Data lines start

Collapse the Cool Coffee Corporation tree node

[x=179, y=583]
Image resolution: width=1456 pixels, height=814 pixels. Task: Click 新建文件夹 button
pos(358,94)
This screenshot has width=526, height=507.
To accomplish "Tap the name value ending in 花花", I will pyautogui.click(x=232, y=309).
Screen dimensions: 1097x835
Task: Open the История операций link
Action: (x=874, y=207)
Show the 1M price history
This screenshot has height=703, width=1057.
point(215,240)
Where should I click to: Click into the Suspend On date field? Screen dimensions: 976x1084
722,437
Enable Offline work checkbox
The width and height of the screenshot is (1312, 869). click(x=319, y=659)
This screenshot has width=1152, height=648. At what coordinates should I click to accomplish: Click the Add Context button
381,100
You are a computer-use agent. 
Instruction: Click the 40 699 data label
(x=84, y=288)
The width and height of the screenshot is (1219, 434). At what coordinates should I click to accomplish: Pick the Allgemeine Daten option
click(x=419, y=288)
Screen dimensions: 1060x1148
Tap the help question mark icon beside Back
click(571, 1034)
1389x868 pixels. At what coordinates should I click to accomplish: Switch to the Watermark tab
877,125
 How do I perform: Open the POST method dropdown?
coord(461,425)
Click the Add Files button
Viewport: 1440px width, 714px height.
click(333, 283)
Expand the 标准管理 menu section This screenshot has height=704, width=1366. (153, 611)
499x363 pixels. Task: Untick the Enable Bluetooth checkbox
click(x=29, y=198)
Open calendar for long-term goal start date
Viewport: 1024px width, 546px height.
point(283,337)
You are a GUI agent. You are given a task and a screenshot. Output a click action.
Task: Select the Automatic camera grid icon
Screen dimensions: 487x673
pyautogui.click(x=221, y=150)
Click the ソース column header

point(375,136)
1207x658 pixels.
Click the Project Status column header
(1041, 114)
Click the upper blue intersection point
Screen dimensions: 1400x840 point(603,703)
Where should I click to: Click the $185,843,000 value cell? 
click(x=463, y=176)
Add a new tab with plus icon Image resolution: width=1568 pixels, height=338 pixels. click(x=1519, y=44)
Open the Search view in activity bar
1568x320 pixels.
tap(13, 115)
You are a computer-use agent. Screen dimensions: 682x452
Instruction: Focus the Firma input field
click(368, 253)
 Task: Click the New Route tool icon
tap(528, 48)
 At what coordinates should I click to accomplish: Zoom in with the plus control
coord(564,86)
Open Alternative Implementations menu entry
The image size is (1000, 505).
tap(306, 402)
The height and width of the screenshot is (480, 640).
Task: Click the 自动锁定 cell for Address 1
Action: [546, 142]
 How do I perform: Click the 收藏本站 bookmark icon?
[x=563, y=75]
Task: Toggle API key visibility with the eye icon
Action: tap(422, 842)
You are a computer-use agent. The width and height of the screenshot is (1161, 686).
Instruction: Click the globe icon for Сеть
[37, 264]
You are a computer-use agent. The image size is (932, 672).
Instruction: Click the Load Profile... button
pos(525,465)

Data lines end

__Description of the task__:
Copy the rows word for word, from the line that contains "Click the upper blue intersection point" through the last line of the rows.

__Answer to this problem__:
Click the upper blue intersection point
Screen dimensions: 1400x840 point(603,703)
Where should I click to: Click the $185,843,000 value cell? 
click(x=463, y=176)
Add a new tab with plus icon Image resolution: width=1568 pixels, height=338 pixels. click(x=1519, y=44)
Open the Search view in activity bar
1568x320 pixels.
tap(13, 115)
You are a computer-use agent. Screen dimensions: 682x452
Instruction: Focus the Firma input field
click(368, 253)
 Task: Click the New Route tool icon
tap(528, 48)
 At what coordinates should I click to accomplish: Zoom in with the plus control
coord(564,86)
Open Alternative Implementations menu entry
The image size is (1000, 505).
tap(306, 402)
The height and width of the screenshot is (480, 640).
Task: Click the 自动锁定 cell for Address 1
Action: [546, 142]
 How do I perform: Click the 收藏本站 bookmark icon?
[x=563, y=75]
Task: Toggle API key visibility with the eye icon
Action: tap(422, 842)
You are a computer-use agent. The width and height of the screenshot is (1161, 686).
Instruction: Click the globe icon for Сеть
[37, 264]
You are a computer-use agent. The image size is (932, 672).
Instruction: Click the Load Profile... button
pos(525,465)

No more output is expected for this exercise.